**Problem description**
Collect every line of the records below that contains the word "computer".

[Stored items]

#####

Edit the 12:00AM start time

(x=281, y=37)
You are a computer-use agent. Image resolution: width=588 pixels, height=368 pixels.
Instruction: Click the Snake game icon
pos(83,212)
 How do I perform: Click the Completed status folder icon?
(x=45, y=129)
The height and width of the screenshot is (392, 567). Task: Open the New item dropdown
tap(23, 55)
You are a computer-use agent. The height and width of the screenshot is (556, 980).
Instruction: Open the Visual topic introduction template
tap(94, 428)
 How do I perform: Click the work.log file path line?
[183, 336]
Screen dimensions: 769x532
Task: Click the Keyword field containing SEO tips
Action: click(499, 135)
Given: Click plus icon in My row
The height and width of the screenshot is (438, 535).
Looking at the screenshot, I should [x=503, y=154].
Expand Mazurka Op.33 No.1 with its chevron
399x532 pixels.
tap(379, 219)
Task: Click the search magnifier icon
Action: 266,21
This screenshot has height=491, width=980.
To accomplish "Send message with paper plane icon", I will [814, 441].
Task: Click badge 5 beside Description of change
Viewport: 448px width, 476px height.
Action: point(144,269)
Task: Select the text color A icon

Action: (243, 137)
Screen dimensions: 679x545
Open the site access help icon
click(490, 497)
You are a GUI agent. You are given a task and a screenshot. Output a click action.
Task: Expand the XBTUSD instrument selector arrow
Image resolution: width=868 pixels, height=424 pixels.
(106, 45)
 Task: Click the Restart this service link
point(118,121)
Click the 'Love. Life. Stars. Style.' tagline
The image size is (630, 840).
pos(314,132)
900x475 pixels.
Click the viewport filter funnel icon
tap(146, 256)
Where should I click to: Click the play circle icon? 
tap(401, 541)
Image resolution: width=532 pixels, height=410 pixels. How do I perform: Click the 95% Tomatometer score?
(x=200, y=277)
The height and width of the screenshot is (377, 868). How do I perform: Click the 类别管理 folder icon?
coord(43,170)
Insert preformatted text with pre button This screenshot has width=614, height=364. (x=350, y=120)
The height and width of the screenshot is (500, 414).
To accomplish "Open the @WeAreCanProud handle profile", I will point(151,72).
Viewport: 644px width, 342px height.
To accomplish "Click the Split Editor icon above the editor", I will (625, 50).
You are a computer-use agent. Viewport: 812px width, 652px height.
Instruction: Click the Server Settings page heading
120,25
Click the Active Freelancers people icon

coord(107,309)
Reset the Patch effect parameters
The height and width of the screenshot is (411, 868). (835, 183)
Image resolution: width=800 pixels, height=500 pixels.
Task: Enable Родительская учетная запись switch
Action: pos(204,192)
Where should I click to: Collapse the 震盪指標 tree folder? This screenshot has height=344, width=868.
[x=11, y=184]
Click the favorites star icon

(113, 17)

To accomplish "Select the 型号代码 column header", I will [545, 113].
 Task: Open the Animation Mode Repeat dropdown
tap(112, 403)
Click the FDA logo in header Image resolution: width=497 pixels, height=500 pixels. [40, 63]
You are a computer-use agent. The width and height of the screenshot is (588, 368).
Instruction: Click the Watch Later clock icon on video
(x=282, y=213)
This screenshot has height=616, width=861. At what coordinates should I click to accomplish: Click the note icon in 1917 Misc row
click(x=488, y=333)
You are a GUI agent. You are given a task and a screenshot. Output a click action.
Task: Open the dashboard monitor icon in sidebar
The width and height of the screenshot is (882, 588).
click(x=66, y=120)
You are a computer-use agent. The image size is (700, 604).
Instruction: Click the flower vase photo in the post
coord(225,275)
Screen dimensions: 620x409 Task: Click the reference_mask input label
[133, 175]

#####

**Exercise response**
You are a computer-use agent. Image resolution: width=588 pixels, height=368 pixels.
You are a computer-use agent. The height and width of the screenshot is (556, 980).
You are a computer-use agent. Viewport: 812px width, 652px height.
You are a computer-use agent. The width and height of the screenshot is (588, 368).
You are a computer-use agent. The image size is (700, 604).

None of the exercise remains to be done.